CALJIC No. 8.73 is “a pinpoint instruction on the effect of provocation, a refinement of the basic principles set forth in CALJIC No. 8.42 [(Sudden Quarrel or Heat of Passion and Provocation Explained)], ” which we have already concluded was not warranted on this record. (People v. Ward (2005) 36 Cal.4th 186, 214.) A pinpoint instruction “relate[s] particular facts to a legal issue in the case or ‘pinpoint[s]’ the crux of a defendant’s case, such as mistaken identification or alibi.” (People v. Saille (1991) 54 Cal.3d 1103, 1119.) A trial court has no sua sponte duty to give such a pinpoint instruction where it does not relate to a defense but rather to an attempt to raise a reasonable doubt as to an element of a crime. (Id. at p. 1120; People v. Middleton (1997) 52 Cal.App.4th 19, 33 [no sua sponte duty to give CALJIC No. 8.73], disapproved on another ground in People v. Gonzalez (2003) 31 Cal.4th 745, 752, fn. 3; People v. Lee (1994) 28 Cal.App.4th 1724, 1734 [same].)
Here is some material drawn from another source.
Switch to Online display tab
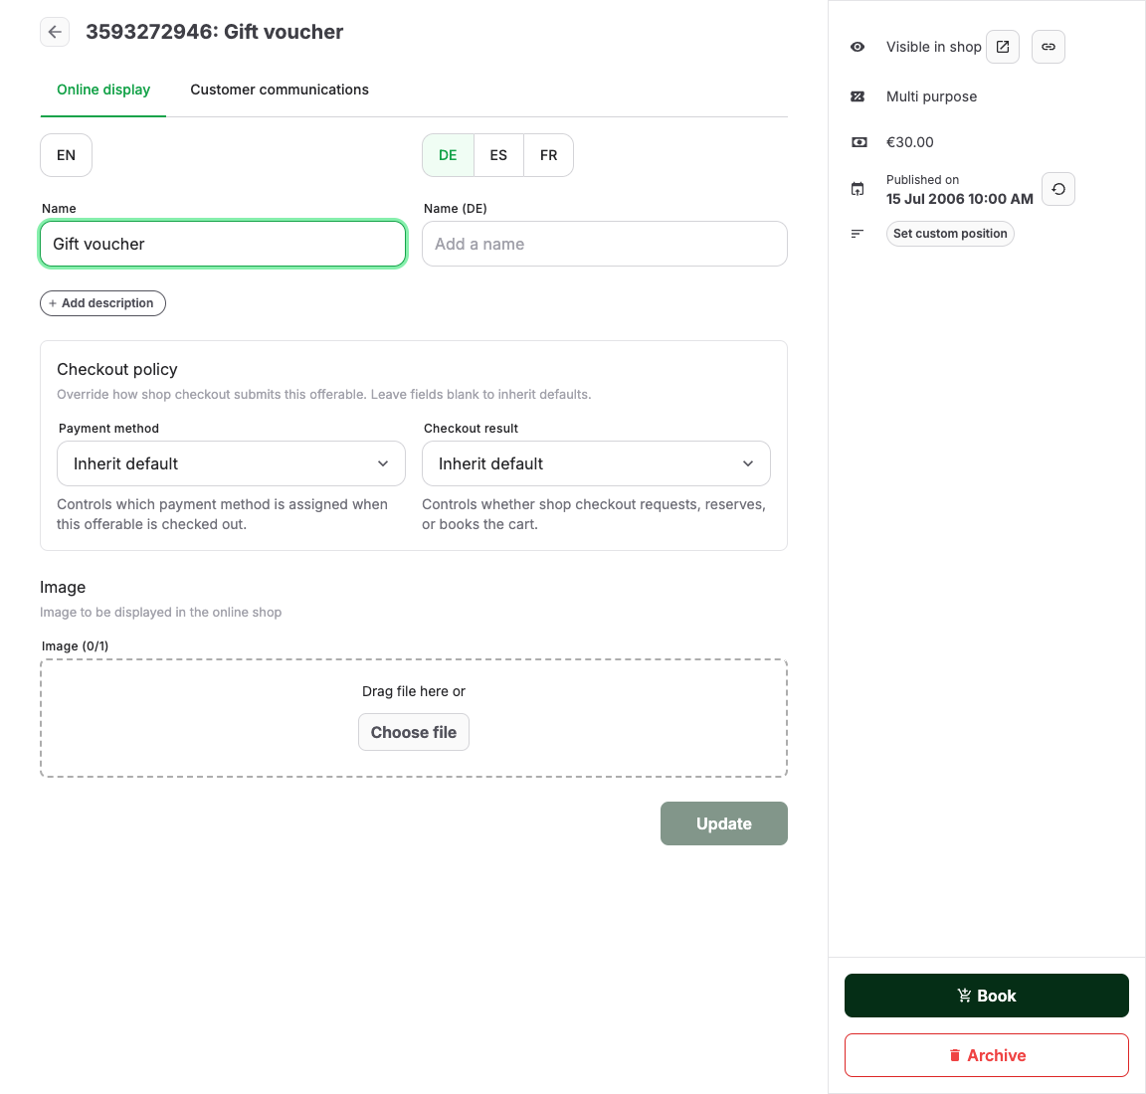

“The evidentiary premise of a provocation defense is the defendant’s emotional reaction to the conduct of another, which emotion may negate a requisite mental state.” (People v. Ward, supra, 36 Cal.4th at p. 215.) In Ward, defendant argued that “gang challenges” by a victim “may have emotionally aroused and provoked [defendant’s] assault on the victims.” (Ibid.) Because the record contained no evidence of what, if any, response defendant had to the purported gang challenges, the Supreme Court concluded that there was no evidentiary basis to give CALJIC No. 8.73, even though the trial court had instructed jurors on the heat of passion defense pursuant to CALJIC No. 8.42. (Ward at pp. 214-215.) Likewise here, there was no evidence of what effect the shot allegedly fired toward Barter and defendant at some point during the evening had on defendant, so there was no factual basis for the instruction.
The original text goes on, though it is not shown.